The market for architecture, engineering, and construction (AEC) technical applications is set for steady growth in the second quarter of 2015, according to a report from the global industry analyst and market-consulting firm Cambashi, of Cambridge, England.
Cambashi’s definition of technical applications includes computer-aided design, computer-aided engineering, computer-aided machining, building information modeling, geographic information system, product lifecycle management, and visualization software applications.
CAD, CAM, CAE, PLM are used in manufacturing; BIM is used in architecture and construction; while GIS and even applications like visual effects are increasingly used to visualize designs, according to the firm’s director, Tony Christian.
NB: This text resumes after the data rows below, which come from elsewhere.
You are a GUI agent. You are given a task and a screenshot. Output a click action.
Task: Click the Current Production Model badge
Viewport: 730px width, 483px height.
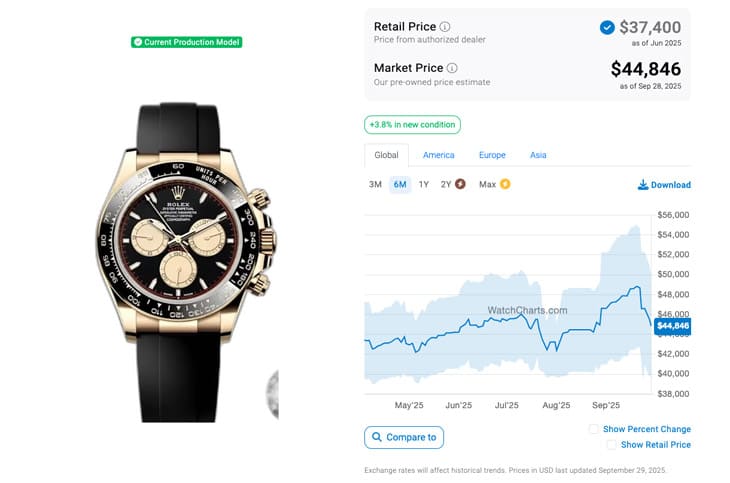[187, 42]
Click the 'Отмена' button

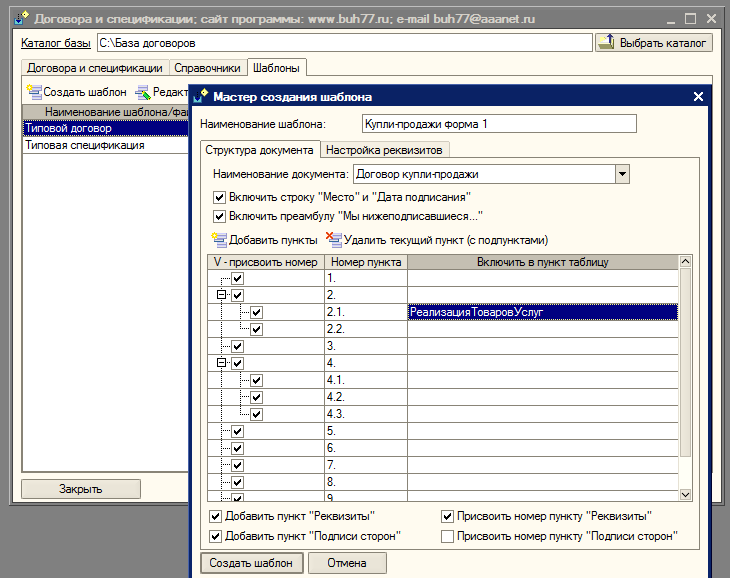[x=347, y=563]
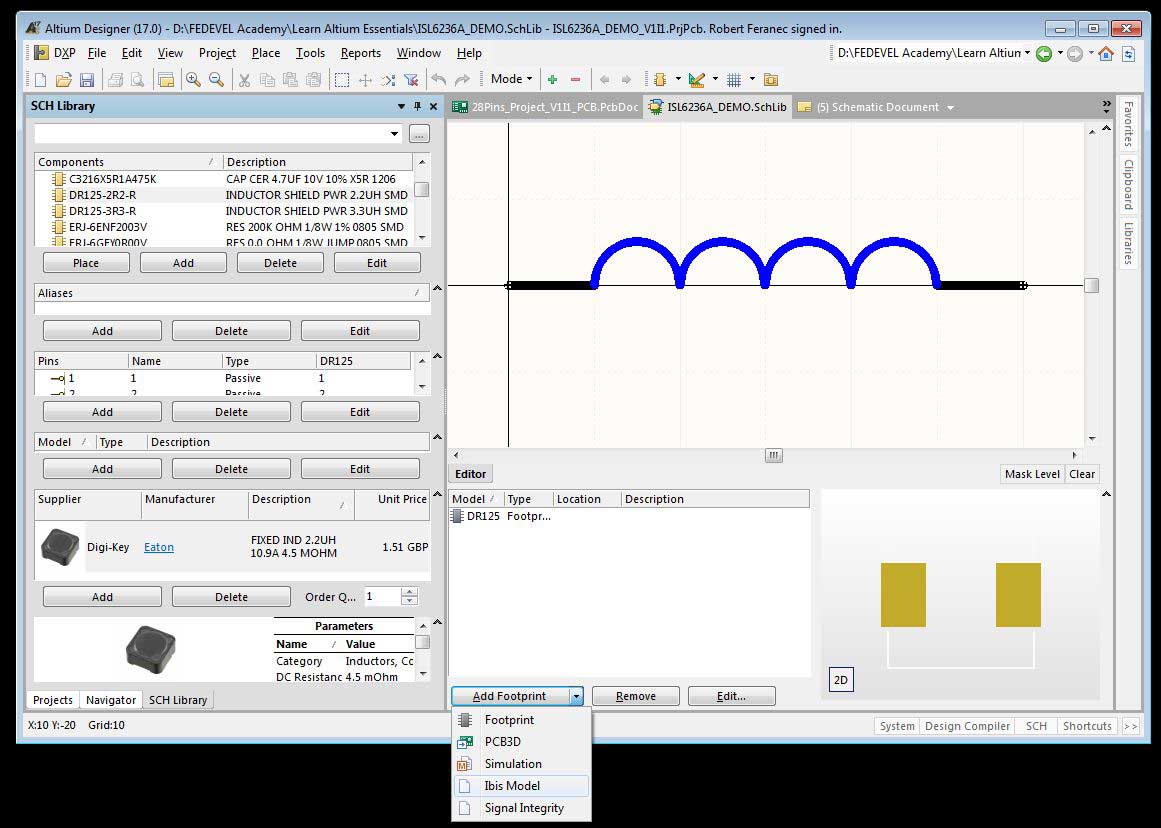The image size is (1161, 828).
Task: Click the Home icon in navigation bar
Action: [x=1106, y=53]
With the trend toward smart devices, the scope now needs to include the tools used for embedded software development, Christian argues. The AEC report doesn’t yet embedded software development.
In the AEC industries, the growing use of BIM to handle not only facility design but also facility operation is generating more application and integration technology installations, Christian says.
The results of the Cambashi’s market data report, recently updated to reflect predictions for the 2015 second quarter, shows technical applications for AEC industry as the strongest-growing sector of all the sectors the report looked at. Worldwide spending is set to reach $5.4 billion annually with a 6.1% four-year compound annual growth rate (CAGR), according to the report.
Spending for technical applications within the including AEC sector is projected to be around $5.4 billion annually, according to Cambashi, which put overall worldwide spending for technical applications (included software for embedded development) within all industries, including AEC, was around $25 billion in 2014, according to Christian.
The firm also predicts four-year CAGR to be comparable across other industries apart from AEC that use the technical applications, such as machinery, at a projected 6.8% CAGR; high technology, at 7.6% projected CAGR; transportation, at 7.2%; and aerospace and defense, at 8.8%, none of those sectors are likely to reach AEC’s dominant position, according to the report.
Since a fall in 2009 following the 2008 crash, the market for these type of technical applications has returned to growth, despite ongoing economic problems and has shown great resilience, Christian says. One reason for this is that benefits are broad, ranging from reducing costs and streamlining product development to the applications’ capability handle more complex products than before, as well as the inclusion of integrated product lifecycle management, he adds.
Taking a closer look, AEC is dominant in all global regions.
In 2015 the top three industries spending most worldwide on technical applications software are AEC, machinery and automotive. The dominant three industries were reflected in the regional figures for Asia Pacific, Europe, Middle East and Africa. By contrast in the Americas, where AEC remains top, were joined by telecoms and utility and machinery in the top three, according to Cambashi.
The emerging markets of the Asia Pacific are all spending more on technical applications software to support manufacturing than any other segment, according to the report, which shows spending on technical applications in Vietnam will grow fastest of the emerging markets in the Asia Pacific region in 2015, ahead of China, India and South Korea.
In fact, the emerging markets of the Asian Pacific Region: Vietnam, Malaysia, Indonesia, Philippines and Thailand, are all spending more on technical applications software to support manufacturing than any other part of the Asian Pacific market.
But the emerging markets are spending more on geospatial applications than on manufacturing applications, which reflects the ongoing investment in infrastructure in the region, according to the report.